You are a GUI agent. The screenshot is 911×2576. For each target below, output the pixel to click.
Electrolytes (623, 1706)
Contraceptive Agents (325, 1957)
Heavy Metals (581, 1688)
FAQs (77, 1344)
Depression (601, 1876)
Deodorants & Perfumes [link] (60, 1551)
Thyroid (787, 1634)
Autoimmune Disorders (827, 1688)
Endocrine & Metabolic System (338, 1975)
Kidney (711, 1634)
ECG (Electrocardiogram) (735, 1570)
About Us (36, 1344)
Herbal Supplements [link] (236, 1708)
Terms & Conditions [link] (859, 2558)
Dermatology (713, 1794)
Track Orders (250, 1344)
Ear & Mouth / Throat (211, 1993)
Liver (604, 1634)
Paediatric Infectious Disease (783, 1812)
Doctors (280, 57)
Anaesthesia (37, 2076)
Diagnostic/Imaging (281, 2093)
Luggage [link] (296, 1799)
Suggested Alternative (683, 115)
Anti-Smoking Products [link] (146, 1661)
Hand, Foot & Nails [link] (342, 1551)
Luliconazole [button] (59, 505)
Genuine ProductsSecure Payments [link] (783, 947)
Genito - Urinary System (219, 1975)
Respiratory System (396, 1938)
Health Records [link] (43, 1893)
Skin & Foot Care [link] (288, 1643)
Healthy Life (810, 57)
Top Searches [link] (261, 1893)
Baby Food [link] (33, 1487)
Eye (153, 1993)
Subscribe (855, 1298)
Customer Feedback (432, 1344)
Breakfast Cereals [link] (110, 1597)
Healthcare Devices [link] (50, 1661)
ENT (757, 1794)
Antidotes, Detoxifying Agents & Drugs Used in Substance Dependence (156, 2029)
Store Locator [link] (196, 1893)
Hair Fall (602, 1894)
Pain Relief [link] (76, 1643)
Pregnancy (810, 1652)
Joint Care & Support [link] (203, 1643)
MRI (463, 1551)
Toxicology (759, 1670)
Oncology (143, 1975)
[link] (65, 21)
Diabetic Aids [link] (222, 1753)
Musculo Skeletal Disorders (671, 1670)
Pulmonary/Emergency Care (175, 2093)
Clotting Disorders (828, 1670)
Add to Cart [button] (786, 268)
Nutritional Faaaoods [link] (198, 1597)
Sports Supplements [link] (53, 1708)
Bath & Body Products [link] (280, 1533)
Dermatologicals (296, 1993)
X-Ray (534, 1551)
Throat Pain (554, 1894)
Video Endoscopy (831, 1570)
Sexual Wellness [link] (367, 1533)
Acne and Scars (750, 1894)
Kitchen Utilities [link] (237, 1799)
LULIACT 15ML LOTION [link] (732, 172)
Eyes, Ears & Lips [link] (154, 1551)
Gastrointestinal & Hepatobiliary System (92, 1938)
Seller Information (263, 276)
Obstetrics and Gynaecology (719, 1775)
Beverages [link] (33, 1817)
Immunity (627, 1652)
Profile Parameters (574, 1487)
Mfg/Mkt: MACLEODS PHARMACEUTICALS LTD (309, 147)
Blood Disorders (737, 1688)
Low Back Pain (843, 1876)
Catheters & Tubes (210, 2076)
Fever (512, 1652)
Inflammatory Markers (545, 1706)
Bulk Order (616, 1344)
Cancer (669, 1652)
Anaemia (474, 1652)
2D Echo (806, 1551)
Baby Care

=====

SHORT EXERCISE: Reproduce every item above word for word, keeping the same lines in the same order.

ANSWER TO THIS EXERCISE:
You are a GUI agent. The screenshot is 911×2576. For each target below, output the pixel to click.
Electrolytes (623, 1706)
Contraceptive Agents (325, 1957)
Heavy Metals (581, 1688)
FAQs (77, 1344)
Depression (601, 1876)
Deodorants & Perfumes [link] (60, 1551)
Thyroid (787, 1634)
Autoimmune Disorders (827, 1688)
Endocrine & Metabolic System (338, 1975)
Kidney (711, 1634)
ECG (Electrocardiogram) (735, 1570)
About Us (36, 1344)
Herbal Supplements [link] (236, 1708)
Terms & Conditions [link] (859, 2558)
Dermatology (713, 1794)
Track Orders (250, 1344)
Ear & Mouth / Throat (211, 1993)
Liver (604, 1634)
Paediatric Infectious Disease (783, 1812)
Doctors (280, 57)
Anaesthesia (37, 2076)
Diagnostic/Imaging (281, 2093)
Luggage [link] (296, 1799)
Suggested Alternative (683, 115)
Anti-Smoking Products [link] (146, 1661)
Hand, Foot & Nails [link] (342, 1551)
Luliconazole [button] (59, 505)
Genuine ProductsSecure Payments [link] (783, 947)
Genito - Urinary System (219, 1975)
Respiratory System (396, 1938)
Health Records [link] (43, 1893)
Skin & Foot Care [link] (288, 1643)
Healthy Life (810, 57)
Top Searches [link] (261, 1893)
Baby Food [link] (33, 1487)
Eye (153, 1993)
Subscribe (855, 1298)
Customer Feedback (432, 1344)
Breakfast Cereals [link] (110, 1597)
Healthcare Devices [link] (50, 1661)
ENT (757, 1794)
Antidotes, Detoxifying Agents & Drugs Used in Substance Dependence (156, 2029)
Store Locator [link] (196, 1893)
Hair Fall (602, 1894)
Pain Relief [link] (76, 1643)
Pregnancy (810, 1652)
Joint Care & Support [link] (203, 1643)
MRI (463, 1551)
Toxicology (759, 1670)
Oncology (143, 1975)
[link] (65, 21)
Diabetic Aids [link] (222, 1753)
Musculo Skeletal Disorders (671, 1670)
Pulmonary/Emergency Care (175, 2093)
Clotting Disorders (828, 1670)
Add to Cart [button] (786, 268)
Nutritional Faaaoods [link] (198, 1597)
Sports Supplements [link] (53, 1708)
Bath & Body Products [link] (280, 1533)
Dermatologicals (296, 1993)
X-Ray (534, 1551)
Throat Pain (554, 1894)
Video Endoscopy (831, 1570)
Sexual Wellness [link] (367, 1533)
Acne and Scars (750, 1894)
Kitchen Utilities [link] (237, 1799)
LULIACT 15ML LOTION [link] (732, 172)
Eyes, Ears & Lips [link] (154, 1551)
Gastrointestinal & Hepatobiliary System (92, 1938)
Seller Information (263, 276)
Obstetrics and Gynaecology (719, 1775)
Beverages [link] (33, 1817)
Immunity (627, 1652)
Profile Parameters (574, 1487)
Mfg/Mkt: MACLEODS PHARMACEUTICALS LTD (309, 147)
Blood Disorders (737, 1688)
Low Back Pain (843, 1876)
Catheters & Tubes (210, 2076)
Fever (512, 1652)
Inflammatory Markers (545, 1706)
Bulk Order (616, 1344)
Cancer (669, 1652)
Anaemia (474, 1652)
2D Echo (806, 1551)
Baby Care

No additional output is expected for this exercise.